Source records:
────────

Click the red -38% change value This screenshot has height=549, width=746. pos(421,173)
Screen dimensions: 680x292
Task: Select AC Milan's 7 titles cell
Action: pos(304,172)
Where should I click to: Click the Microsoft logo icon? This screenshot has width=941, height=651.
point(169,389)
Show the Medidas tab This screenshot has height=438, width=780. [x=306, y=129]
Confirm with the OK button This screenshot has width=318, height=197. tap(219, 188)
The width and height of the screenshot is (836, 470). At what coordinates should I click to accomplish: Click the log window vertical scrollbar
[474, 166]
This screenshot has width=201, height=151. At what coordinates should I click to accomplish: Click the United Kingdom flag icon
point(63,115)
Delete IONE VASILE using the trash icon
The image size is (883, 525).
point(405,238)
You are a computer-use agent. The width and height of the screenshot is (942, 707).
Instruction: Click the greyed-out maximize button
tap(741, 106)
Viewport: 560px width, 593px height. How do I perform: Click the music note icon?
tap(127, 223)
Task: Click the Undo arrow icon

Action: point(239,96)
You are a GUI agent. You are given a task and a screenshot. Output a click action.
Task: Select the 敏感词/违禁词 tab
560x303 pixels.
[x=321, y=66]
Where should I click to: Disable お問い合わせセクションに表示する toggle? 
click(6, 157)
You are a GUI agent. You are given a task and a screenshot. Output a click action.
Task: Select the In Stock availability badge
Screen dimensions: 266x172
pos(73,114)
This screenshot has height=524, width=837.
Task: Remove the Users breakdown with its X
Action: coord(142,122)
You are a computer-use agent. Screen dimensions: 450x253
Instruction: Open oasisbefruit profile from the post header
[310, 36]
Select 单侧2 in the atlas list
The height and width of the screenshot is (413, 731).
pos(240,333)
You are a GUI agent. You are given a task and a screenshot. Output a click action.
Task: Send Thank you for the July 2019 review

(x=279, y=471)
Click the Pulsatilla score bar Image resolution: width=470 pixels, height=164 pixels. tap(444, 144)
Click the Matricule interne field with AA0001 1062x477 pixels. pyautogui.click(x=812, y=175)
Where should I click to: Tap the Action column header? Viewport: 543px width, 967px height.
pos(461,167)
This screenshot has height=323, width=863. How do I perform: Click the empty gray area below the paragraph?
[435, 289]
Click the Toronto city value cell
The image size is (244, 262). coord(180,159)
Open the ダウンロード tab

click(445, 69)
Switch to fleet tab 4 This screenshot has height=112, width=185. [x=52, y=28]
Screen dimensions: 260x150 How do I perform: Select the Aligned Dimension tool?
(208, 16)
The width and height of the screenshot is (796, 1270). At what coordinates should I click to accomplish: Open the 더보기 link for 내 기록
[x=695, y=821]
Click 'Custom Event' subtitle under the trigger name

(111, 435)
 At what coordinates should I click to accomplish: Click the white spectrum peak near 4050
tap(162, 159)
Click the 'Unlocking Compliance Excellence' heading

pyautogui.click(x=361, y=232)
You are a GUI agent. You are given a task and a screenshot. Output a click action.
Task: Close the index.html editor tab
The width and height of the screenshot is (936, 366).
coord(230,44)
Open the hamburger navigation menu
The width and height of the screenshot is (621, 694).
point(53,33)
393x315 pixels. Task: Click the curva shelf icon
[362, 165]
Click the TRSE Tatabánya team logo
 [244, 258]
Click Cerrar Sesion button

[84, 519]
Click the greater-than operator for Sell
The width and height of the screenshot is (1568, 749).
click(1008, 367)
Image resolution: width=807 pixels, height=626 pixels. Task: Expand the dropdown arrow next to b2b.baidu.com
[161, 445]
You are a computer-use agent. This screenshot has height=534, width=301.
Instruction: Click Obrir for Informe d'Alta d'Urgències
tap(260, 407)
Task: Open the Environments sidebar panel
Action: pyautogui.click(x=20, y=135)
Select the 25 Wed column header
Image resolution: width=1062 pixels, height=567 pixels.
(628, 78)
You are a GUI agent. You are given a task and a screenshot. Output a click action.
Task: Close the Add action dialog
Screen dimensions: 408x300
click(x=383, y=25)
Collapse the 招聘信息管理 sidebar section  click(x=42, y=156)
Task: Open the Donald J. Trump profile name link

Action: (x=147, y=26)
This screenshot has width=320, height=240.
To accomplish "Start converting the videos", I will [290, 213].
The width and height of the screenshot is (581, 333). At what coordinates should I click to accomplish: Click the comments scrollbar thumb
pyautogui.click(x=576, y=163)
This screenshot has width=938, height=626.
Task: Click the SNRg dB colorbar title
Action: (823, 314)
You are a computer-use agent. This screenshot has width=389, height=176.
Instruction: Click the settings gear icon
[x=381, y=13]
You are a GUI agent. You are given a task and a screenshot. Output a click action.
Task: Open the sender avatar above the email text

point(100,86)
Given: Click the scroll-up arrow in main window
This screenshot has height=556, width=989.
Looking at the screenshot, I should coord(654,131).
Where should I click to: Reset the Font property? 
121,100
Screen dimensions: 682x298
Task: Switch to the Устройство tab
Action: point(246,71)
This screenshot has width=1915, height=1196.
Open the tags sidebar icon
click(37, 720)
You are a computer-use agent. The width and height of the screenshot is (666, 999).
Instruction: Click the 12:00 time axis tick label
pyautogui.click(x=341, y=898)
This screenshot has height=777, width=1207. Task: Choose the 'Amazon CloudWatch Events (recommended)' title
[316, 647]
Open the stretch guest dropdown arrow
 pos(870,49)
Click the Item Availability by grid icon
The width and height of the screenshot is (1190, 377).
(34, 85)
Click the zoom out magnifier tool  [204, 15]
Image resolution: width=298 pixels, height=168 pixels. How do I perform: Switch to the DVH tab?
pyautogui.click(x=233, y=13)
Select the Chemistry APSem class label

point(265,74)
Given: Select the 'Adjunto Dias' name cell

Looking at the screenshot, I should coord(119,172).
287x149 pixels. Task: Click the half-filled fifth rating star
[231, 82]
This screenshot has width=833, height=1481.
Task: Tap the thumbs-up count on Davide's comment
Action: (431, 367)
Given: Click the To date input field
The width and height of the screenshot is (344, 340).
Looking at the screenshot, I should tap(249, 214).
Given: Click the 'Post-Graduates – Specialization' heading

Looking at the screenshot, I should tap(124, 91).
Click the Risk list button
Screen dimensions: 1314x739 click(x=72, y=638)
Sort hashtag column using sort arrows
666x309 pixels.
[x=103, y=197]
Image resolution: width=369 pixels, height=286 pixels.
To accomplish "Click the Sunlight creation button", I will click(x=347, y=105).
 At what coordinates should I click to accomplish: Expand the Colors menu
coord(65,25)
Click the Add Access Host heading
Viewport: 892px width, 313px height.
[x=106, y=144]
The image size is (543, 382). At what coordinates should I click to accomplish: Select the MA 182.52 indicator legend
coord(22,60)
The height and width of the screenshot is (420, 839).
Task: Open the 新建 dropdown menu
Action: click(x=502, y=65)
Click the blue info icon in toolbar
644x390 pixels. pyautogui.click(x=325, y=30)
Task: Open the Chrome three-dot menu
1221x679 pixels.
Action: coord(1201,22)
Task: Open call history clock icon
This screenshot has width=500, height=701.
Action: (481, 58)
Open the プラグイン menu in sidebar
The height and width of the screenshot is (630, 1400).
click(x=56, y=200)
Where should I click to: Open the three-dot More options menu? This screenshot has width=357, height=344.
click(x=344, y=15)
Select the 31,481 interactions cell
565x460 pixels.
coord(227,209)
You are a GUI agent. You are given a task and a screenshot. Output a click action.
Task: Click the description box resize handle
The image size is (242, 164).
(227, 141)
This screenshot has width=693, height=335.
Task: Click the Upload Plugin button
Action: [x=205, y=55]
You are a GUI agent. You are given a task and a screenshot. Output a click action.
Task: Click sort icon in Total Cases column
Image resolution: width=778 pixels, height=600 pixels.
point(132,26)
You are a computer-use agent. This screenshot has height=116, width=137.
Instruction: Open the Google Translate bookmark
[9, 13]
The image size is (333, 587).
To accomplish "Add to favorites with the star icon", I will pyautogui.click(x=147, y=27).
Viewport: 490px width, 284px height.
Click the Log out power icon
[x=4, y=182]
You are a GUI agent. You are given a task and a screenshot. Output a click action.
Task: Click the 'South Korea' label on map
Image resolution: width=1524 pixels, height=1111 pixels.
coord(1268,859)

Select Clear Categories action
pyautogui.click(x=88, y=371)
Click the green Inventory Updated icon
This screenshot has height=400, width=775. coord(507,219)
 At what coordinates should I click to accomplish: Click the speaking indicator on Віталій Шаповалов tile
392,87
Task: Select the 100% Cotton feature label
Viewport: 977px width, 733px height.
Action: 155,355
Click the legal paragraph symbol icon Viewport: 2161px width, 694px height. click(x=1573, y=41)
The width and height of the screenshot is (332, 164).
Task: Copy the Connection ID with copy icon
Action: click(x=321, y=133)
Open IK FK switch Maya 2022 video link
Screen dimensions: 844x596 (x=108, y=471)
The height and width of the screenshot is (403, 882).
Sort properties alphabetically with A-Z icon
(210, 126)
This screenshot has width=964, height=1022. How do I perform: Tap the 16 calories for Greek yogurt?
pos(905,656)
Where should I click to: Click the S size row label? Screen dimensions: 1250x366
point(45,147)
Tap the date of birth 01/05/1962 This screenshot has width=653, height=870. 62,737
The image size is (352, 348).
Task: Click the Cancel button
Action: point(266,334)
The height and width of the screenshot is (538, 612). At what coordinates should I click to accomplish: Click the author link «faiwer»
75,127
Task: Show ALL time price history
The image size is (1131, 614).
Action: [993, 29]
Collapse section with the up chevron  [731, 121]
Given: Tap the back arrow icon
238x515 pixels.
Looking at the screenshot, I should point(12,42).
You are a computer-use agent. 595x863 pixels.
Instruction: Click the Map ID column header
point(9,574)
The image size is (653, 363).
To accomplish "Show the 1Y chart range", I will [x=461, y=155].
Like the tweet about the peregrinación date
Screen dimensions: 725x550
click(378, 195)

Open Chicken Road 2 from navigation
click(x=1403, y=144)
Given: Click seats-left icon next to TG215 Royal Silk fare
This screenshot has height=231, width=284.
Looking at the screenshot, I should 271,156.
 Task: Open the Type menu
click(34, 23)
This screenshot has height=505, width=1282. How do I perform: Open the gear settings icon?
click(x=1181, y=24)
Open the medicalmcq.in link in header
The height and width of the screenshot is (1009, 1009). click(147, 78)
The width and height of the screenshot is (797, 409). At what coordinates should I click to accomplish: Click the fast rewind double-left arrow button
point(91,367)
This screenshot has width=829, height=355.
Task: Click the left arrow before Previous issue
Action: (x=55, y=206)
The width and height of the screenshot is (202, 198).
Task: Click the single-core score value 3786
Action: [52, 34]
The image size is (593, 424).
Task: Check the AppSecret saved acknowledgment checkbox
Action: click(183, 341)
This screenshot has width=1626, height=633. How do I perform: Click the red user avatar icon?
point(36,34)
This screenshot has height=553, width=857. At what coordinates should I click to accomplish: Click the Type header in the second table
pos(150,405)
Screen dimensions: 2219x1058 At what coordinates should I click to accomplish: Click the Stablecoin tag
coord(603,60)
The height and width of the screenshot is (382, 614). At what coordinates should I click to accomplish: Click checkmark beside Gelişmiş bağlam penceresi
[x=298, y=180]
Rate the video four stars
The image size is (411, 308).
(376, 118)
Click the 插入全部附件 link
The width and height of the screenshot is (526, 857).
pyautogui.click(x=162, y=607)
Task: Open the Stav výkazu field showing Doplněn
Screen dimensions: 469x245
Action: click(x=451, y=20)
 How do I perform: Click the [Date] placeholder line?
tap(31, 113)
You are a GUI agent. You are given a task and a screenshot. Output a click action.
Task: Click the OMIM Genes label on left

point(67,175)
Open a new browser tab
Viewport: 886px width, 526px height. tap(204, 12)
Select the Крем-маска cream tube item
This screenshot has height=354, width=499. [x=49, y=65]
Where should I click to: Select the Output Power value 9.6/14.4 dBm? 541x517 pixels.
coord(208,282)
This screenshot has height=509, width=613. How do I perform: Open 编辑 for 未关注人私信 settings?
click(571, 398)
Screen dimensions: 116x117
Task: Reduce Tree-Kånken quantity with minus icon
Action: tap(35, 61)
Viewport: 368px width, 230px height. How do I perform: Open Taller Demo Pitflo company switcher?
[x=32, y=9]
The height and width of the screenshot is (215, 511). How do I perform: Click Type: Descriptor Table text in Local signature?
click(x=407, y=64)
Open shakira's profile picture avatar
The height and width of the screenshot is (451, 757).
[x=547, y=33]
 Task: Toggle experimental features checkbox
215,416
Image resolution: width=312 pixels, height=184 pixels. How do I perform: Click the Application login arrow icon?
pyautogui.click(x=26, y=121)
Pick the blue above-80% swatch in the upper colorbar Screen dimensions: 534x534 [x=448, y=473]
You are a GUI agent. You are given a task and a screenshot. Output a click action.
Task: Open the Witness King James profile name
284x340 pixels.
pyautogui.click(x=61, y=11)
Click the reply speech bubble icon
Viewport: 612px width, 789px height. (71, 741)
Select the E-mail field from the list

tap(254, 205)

────────

Problem to solve>
Can you write out the lines above, from the first one through the one containing "Click the Pulsatilla", exactly as they appear and nothing more?

Your solution>
Click the red -38% change value This screenshot has height=549, width=746. pos(421,173)
Screen dimensions: 680x292
Task: Select AC Milan's 7 titles cell
Action: pos(304,172)
Where should I click to: Click the Microsoft logo icon? This screenshot has width=941, height=651.
point(169,389)
Show the Medidas tab This screenshot has height=438, width=780. [x=306, y=129]
Confirm with the OK button This screenshot has width=318, height=197. tap(219, 188)
The width and height of the screenshot is (836, 470). At what coordinates should I click to accomplish: Click the log window vertical scrollbar
[474, 166]
This screenshot has width=201, height=151. At what coordinates should I click to accomplish: Click the United Kingdom flag icon
point(63,115)
Delete IONE VASILE using the trash icon
The image size is (883, 525).
point(405,238)
You are a computer-use agent. The width and height of the screenshot is (942, 707).
Instruction: Click the greyed-out maximize button
tap(741, 106)
Viewport: 560px width, 593px height. How do I perform: Click the music note icon?
tap(127, 223)
Task: Click the Undo arrow icon

Action: point(239,96)
You are a GUI agent. You are given a task and a screenshot. Output a click action.
Task: Select the 敏感词/违禁词 tab
560x303 pixels.
[x=321, y=66]
Where should I click to: Disable お問い合わせセクションに表示する toggle? 
click(6, 157)
You are a GUI agent. You are given a task and a screenshot. Output a click action.
Task: Select the In Stock availability badge
Screen dimensions: 266x172
pos(73,114)
This screenshot has height=524, width=837.
Task: Remove the Users breakdown with its X
Action: coord(142,122)
You are a computer-use agent. Screen dimensions: 450x253
Instruction: Open oasisbefruit profile from the post header
[310, 36]
Select 单侧2 in the atlas list
The height and width of the screenshot is (413, 731).
pos(240,333)
You are a GUI agent. You are given a task and a screenshot. Output a click action.
Task: Send Thank you for the July 2019 review

(x=279, y=471)
Click the Pulsatilla score bar Image resolution: width=470 pixels, height=164 pixels. tap(444, 144)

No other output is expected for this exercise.